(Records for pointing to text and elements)
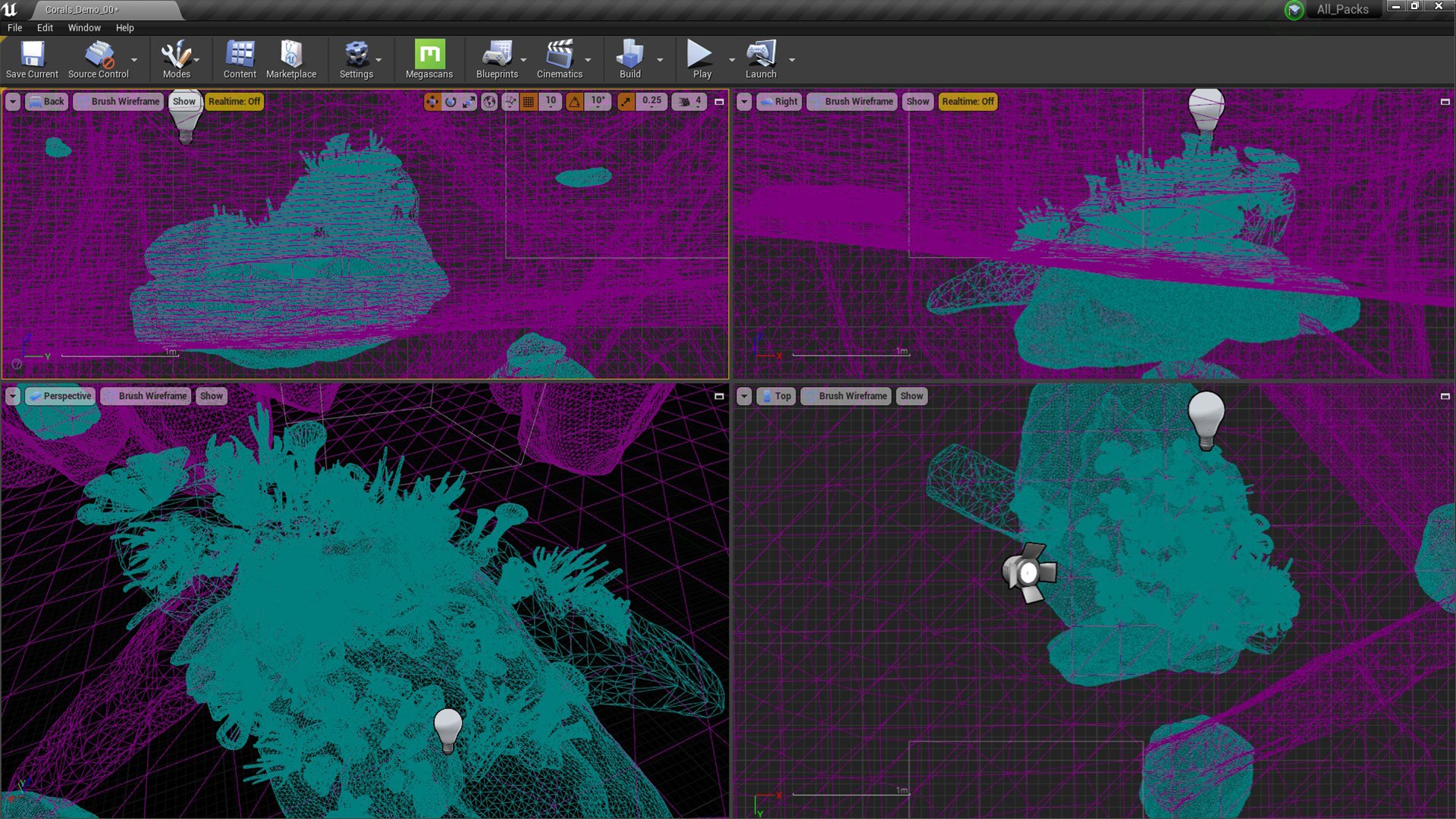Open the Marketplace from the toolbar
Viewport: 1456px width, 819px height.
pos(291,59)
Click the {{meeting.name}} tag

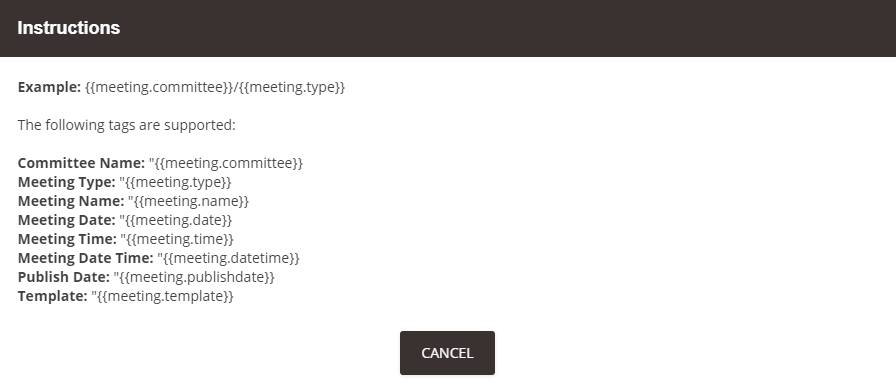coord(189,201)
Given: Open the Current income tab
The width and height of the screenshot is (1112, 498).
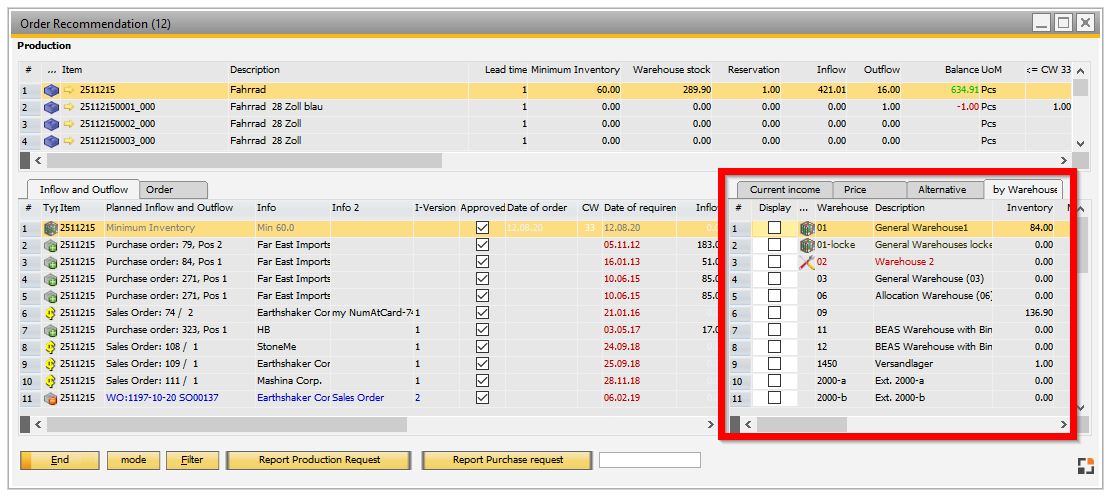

Exercise details
Copy all of the data above line for line, leaving out the pictures.

Solution
Open the Marketplace from the toolbar
Viewport: 1456px width, 819px height.
pos(291,59)
Click the {{meeting.name}} tag

coord(189,201)
Given: Open the Current income tab
The width and height of the screenshot is (1112, 498).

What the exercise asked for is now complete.